How deep this flaw runs is in many ways the theme of the movie, and as it progresses Dix becomes less and less likable - although never entirely - and like us, his lover Laurel (the excellent Gloria Grahame) gets to see him at his best and his very worst. By the end of the movie his emotional state is extremely vulnerable and thus very uncomfortable for the sympathetic viewer.

Secondly, there's the uneasy mix of realism and the 1950s. The cops question a key witness in front of the prime suspect. People have relationships, but not sex.

Often, too, there's some cognitive dissonance over the combination of messy, lifelike situation and the polished, stylized dialogue of the era's movies.
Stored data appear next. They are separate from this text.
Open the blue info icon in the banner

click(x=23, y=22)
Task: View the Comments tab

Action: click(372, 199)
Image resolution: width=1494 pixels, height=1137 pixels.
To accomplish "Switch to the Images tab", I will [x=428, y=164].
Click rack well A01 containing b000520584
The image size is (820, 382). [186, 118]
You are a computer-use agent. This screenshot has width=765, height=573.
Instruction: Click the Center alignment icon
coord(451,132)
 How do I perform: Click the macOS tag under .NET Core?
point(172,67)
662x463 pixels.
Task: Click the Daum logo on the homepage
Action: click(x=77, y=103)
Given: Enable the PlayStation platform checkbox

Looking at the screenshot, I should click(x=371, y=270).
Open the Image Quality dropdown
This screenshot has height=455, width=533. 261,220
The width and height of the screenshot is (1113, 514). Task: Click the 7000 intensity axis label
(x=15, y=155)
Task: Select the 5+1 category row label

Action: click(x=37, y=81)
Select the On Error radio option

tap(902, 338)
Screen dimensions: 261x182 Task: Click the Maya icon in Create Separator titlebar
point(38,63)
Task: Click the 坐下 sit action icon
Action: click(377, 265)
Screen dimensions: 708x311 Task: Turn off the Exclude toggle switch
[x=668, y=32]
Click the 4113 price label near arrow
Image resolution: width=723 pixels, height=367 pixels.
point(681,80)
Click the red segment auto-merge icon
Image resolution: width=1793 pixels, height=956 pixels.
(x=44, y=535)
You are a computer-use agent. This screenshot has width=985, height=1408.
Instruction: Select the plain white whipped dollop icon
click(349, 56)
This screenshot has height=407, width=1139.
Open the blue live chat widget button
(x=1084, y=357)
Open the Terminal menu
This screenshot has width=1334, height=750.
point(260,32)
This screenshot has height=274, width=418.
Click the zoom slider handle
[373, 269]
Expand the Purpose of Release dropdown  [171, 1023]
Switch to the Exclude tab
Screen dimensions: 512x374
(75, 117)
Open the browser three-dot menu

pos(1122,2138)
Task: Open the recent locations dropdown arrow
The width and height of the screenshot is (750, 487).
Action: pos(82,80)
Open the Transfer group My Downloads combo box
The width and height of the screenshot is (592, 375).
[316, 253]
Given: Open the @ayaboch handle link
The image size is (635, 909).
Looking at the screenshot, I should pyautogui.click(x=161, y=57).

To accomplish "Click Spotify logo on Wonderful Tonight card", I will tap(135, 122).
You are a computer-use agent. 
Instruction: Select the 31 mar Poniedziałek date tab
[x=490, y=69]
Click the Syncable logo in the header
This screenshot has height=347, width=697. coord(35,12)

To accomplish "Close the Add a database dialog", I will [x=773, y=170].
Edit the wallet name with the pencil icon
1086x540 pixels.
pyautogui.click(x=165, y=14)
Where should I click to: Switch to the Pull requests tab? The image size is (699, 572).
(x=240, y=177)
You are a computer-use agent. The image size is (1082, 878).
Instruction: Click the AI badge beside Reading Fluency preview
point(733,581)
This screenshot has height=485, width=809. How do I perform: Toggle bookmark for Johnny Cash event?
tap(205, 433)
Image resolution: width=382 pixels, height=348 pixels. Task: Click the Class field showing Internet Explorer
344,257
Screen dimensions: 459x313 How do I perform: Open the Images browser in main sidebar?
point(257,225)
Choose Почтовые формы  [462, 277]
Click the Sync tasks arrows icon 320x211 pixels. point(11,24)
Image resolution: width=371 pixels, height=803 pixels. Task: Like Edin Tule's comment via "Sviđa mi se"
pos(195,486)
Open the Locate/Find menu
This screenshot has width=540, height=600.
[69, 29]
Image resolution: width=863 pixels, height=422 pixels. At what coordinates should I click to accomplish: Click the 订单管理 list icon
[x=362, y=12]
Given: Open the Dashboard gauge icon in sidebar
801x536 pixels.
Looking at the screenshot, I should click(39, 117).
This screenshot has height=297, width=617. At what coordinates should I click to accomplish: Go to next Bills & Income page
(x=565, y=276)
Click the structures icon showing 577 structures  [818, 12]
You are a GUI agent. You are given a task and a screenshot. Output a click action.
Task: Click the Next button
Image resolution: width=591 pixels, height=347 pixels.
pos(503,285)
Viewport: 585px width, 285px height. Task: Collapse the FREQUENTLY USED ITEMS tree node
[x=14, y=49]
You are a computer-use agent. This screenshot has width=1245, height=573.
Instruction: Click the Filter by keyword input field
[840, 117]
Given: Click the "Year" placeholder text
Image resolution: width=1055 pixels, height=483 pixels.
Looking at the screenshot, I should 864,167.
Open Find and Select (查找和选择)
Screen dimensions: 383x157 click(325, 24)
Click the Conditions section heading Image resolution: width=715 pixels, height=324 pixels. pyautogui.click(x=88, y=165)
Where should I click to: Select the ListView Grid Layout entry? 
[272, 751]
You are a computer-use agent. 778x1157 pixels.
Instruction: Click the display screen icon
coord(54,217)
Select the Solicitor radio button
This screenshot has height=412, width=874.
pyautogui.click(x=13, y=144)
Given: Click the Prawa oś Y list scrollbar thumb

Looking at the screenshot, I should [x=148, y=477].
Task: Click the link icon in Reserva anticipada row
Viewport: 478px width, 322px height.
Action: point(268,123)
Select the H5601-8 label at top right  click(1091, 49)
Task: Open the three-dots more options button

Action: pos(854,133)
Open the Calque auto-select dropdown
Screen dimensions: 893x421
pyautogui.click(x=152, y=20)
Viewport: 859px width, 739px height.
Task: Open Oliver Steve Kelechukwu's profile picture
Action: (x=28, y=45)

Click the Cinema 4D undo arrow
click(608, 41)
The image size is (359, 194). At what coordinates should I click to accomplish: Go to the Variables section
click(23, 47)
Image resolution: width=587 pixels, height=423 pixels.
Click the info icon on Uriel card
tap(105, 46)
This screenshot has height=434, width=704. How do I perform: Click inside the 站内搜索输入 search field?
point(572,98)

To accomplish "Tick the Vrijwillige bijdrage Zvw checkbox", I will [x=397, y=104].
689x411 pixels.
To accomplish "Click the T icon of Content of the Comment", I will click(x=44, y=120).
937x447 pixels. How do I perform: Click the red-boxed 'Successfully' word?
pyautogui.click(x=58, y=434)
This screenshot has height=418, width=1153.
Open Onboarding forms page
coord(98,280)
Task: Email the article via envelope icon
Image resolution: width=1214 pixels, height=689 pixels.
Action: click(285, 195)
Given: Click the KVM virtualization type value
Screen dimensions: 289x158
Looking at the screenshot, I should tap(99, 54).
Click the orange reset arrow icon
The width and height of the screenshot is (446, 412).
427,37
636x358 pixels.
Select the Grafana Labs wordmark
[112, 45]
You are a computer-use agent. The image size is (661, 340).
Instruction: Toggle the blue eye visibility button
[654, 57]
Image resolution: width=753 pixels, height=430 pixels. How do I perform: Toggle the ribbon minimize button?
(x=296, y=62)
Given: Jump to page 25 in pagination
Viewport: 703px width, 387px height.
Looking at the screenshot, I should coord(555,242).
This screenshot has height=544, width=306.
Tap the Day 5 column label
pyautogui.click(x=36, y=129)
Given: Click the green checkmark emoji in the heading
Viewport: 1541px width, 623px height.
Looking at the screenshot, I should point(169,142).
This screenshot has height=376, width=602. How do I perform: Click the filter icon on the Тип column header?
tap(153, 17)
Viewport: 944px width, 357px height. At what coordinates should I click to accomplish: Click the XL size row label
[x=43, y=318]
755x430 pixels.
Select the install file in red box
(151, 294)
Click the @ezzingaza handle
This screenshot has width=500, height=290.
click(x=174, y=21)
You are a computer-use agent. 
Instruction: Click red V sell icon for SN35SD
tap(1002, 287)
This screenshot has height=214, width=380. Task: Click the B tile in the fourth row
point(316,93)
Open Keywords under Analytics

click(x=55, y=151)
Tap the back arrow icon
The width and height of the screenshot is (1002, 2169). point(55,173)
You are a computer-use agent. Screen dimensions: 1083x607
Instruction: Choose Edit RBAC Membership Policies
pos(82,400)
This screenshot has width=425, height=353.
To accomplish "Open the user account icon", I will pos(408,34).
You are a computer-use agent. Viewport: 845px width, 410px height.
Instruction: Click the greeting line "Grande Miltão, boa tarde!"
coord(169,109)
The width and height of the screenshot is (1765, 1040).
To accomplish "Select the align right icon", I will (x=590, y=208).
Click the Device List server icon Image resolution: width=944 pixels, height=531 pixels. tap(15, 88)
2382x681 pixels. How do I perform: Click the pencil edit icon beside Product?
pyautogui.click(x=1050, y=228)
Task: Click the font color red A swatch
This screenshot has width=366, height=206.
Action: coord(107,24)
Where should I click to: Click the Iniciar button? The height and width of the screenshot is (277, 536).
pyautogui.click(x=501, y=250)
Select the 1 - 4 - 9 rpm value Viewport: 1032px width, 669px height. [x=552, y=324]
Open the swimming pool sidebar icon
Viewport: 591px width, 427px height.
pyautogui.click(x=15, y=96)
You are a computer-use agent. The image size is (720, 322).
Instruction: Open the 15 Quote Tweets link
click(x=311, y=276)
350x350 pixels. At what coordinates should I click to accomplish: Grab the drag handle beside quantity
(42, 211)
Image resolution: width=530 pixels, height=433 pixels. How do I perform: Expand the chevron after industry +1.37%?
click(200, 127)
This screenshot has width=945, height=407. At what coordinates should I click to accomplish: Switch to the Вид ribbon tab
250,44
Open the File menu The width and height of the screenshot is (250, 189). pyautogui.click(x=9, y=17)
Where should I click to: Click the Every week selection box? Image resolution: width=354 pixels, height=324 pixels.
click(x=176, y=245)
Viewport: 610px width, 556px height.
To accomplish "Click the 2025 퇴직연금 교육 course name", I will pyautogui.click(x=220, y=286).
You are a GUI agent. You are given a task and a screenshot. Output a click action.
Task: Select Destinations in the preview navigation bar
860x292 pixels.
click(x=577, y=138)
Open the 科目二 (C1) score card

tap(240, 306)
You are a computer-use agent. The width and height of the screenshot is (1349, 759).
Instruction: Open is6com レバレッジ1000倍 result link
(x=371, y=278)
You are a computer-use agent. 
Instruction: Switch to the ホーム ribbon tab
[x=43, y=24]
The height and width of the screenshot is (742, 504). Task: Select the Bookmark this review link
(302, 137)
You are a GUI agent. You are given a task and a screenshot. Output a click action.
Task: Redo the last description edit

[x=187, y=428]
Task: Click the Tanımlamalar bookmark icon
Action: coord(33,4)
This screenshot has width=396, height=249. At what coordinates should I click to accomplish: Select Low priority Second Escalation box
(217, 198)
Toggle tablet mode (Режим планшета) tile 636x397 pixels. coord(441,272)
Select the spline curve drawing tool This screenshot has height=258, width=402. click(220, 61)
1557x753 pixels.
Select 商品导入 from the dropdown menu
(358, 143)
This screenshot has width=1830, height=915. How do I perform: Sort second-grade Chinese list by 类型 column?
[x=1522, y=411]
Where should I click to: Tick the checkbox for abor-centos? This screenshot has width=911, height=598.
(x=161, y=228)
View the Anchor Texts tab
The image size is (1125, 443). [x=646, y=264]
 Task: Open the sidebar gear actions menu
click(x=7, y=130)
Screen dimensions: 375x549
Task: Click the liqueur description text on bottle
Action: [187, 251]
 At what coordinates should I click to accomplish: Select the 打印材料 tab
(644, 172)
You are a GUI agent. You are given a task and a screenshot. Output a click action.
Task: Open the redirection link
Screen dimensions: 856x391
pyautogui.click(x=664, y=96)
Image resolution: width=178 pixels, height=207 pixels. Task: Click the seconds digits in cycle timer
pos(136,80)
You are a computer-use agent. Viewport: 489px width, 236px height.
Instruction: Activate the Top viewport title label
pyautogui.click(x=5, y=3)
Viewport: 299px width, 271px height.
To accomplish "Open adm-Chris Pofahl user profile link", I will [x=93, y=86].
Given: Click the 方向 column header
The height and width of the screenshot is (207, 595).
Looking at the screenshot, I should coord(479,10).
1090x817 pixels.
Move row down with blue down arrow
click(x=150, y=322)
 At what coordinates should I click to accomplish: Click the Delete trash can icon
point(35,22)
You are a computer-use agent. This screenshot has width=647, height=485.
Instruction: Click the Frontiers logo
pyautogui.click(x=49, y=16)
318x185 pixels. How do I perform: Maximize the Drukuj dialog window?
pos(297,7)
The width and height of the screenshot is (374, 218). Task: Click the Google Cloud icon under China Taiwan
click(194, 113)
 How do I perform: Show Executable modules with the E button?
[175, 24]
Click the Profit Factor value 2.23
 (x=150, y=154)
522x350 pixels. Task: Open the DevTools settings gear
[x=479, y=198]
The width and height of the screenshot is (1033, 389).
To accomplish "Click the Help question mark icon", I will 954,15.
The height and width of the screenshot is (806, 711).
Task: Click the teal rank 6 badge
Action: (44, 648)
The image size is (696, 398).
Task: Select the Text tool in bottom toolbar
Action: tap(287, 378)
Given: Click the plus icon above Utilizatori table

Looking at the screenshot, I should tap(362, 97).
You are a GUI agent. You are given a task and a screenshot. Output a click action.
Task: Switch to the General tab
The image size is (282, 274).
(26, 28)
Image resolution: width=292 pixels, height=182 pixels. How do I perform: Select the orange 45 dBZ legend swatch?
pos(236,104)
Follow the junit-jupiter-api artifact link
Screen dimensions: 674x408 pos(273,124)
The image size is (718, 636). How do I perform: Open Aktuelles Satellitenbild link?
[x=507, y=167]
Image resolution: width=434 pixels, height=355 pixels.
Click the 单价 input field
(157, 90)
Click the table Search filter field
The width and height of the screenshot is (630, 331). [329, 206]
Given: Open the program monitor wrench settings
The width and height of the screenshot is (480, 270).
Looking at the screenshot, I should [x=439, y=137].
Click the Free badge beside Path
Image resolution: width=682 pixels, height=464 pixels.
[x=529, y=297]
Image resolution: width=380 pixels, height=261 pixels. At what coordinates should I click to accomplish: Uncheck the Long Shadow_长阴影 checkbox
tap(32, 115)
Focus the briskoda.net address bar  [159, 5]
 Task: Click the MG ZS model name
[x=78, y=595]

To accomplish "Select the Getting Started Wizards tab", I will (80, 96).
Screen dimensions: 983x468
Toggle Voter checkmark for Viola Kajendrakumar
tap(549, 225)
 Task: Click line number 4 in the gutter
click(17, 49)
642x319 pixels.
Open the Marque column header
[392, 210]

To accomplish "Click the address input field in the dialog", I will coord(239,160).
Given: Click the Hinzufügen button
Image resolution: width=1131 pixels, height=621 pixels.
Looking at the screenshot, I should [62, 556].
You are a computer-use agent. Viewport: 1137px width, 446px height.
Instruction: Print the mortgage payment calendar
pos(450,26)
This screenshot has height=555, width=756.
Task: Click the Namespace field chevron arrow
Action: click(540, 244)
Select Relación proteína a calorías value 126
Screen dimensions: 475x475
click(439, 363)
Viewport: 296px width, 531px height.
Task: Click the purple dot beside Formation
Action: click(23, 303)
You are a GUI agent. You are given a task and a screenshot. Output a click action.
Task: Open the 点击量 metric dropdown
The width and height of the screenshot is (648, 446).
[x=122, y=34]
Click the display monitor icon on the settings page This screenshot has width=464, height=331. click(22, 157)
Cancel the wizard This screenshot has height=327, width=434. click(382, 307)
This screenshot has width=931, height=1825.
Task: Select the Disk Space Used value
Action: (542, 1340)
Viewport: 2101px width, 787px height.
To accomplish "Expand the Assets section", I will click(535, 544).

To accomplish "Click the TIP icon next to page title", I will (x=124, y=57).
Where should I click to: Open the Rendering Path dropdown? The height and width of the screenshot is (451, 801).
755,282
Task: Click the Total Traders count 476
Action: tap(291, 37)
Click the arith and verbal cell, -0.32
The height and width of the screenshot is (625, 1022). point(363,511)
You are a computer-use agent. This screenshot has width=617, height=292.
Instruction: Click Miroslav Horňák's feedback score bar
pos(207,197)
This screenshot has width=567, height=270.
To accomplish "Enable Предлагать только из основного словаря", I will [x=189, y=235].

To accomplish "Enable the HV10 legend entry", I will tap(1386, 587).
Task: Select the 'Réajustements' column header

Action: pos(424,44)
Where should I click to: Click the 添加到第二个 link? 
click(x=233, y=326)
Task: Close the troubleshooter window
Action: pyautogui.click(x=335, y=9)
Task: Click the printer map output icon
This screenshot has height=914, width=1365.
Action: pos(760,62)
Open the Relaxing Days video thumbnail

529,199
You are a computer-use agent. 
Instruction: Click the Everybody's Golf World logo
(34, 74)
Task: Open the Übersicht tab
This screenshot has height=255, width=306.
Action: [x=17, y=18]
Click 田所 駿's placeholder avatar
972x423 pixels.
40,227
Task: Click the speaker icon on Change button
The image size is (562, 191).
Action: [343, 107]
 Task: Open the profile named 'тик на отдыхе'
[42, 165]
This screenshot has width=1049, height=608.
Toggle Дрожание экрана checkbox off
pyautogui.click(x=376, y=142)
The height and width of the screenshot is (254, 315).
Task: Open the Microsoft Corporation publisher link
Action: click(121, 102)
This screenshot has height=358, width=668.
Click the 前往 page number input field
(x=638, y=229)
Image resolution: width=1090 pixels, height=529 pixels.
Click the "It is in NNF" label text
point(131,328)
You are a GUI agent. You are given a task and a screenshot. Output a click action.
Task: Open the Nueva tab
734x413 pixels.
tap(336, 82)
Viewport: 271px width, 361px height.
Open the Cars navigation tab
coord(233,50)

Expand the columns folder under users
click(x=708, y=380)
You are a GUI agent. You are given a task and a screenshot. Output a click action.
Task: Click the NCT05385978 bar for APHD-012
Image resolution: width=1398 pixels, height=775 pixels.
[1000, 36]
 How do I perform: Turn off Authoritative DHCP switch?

Dialogue which would seem perfectly natural in a straightforward thriller of the era seems strange here because the plot is so atypical.

Third we have Dix's dark side winning out and the unhappy ending. If, rather than the quiet defeat which takes place, the cops had burst in and Dix had been guilty after all... well, it'd suck, but it would be more exciting (in a superficial way) and more acceptable both to '50s audiences and to and extent to modern audiences too.

But it's *not* exciting - in fact, it's the opposite. The last image of the film is Laurel (the most sympathetic character by a piece), tearful and heartbroken, watching Dix walk away into a bleak future...

That's some serious harshness for a '50s flick.

Finally, there's the whole "film noir" thing. People these days have a tendency to call and monochrome crime flick a film noir, but it ain't necessarily so.

In this case, the movie was and still is marketed as if it's in the crime genre - and yeah, sure, there's a murder - but it's not *about* the murder, or the investigation. It's basically a character drama, dealing with real-life issues in a way rarely attempted by Hollywood movies of the era.

Like some of Patricia Highsmith's best novels (Found in the Street being a fine example off the top of my head), this is a story about the effect of a murder on its characters' lives. The death itself, the investigation and even the solving of the case are entirely secondary to the impact these events have on the lives of the characters - which, as I understand it, isn't the textbook description of film noir.

This is an excellent movie which nonetheless has a certain awkwardness to modern eyes - it's dated well in some places and badly in others, but it's definitely worth a watch.